At risk of bringing a sprawling and hugely interesting thread somewhat back on track, I agree with Adam Tallman's very first post that singular spectrograms (and pitch tracks, similarly) are sometimes treated with undue veneration in descriptive work. Reviewers insisting on them may be dictated more by what Gigerenzer has called 'statistical rituals' than by true evidentiary requirements.

I agree with others upthread that in this respect, interactional linguistics and conversation analysis provide useful models of how to deal with qualitative analysis of such data in ways that are more attentive to the situated production of speech, and perhaps also less epistemologically naïve. Work on phonetics and prosody by Local & Walker, Betty Couper-Kuhlen, Richard Ogden and others comes to mind.

While everybody seems to agree that singular examples are at best illustrative (to use Christian Lehman's term),  I haven't seen a lot of discussion of another aspect of Adam's original post, namely how to deal with larger amounts of examples.

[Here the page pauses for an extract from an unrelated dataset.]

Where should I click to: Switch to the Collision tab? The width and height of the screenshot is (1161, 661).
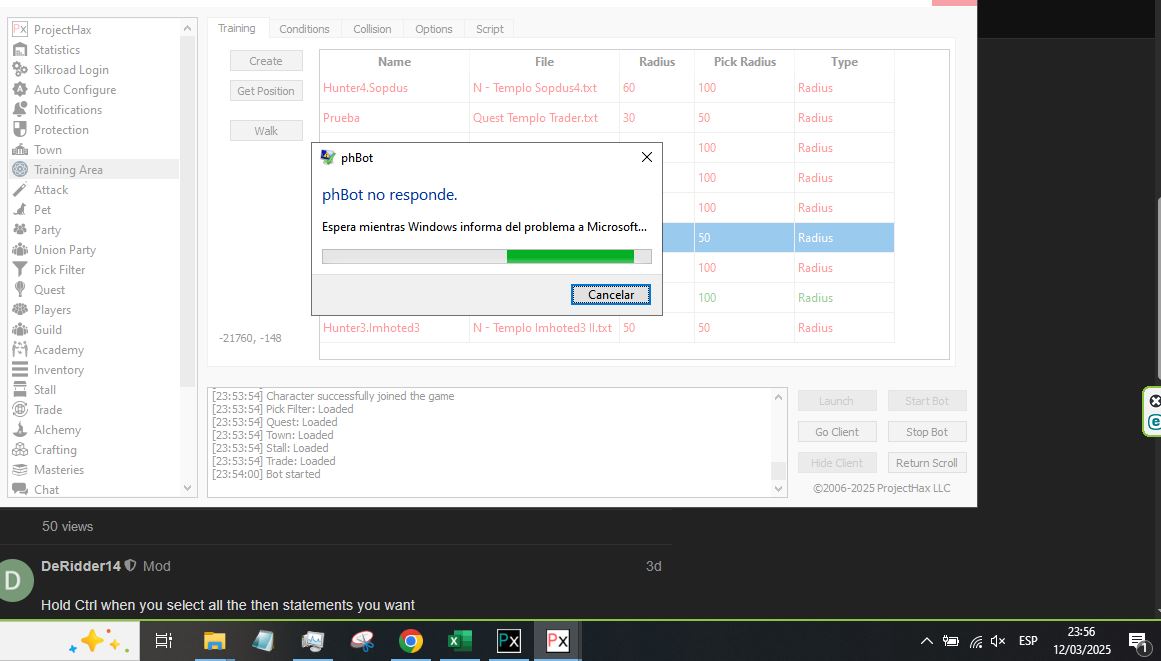click(x=372, y=29)
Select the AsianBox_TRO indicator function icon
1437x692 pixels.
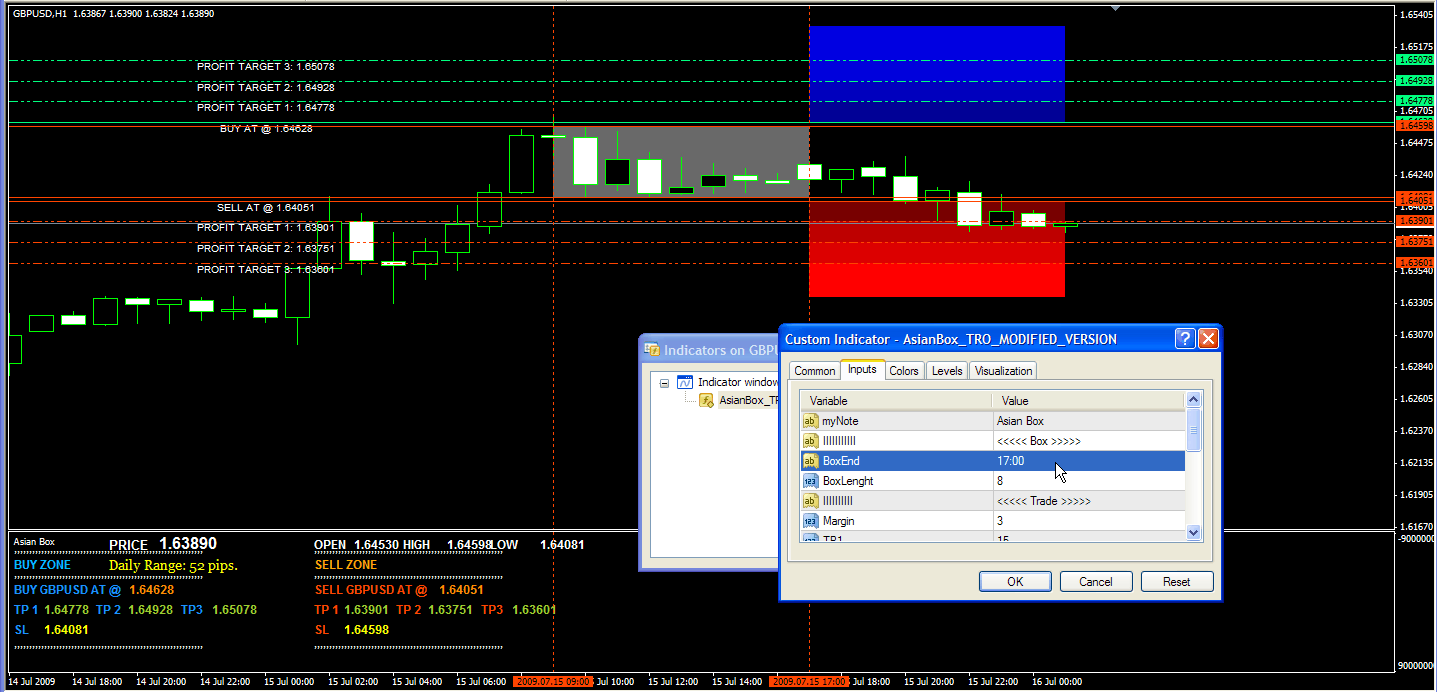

Anyone who can generate a single pitch track can also generate multiple, and often this is useful, if only because visualizing one's data allows one to spot outliers (and hopefully make sense of them). For instance, I attach a figure from Andreas Liesenfeld's work on Cantonese (2019). This provides a useful impression of attested diversity by showing pitch tracks and relative vowel frequencies for 41 tokens. I'm using pitch tracks here because that was one of Adam's qualms, but of course sociolinguists have led the way here in the quantitative comparison of vowel qualities and other sociolinguistic variables.


Acoustic data in general is hard to compare because of its continuous and multidimensional nature. Linguists seem to naturally gravitate towards discrete representations like IPA (as in Mielke 2018). But there are some recent developments in bioacoustics that I think might also be interesting for linguists and typologists. This work makes it possible to do large-scale comparisons of spectrograms and acoustic data using methods of dimensionality reduction (e.g., Sainburg et al. 2020).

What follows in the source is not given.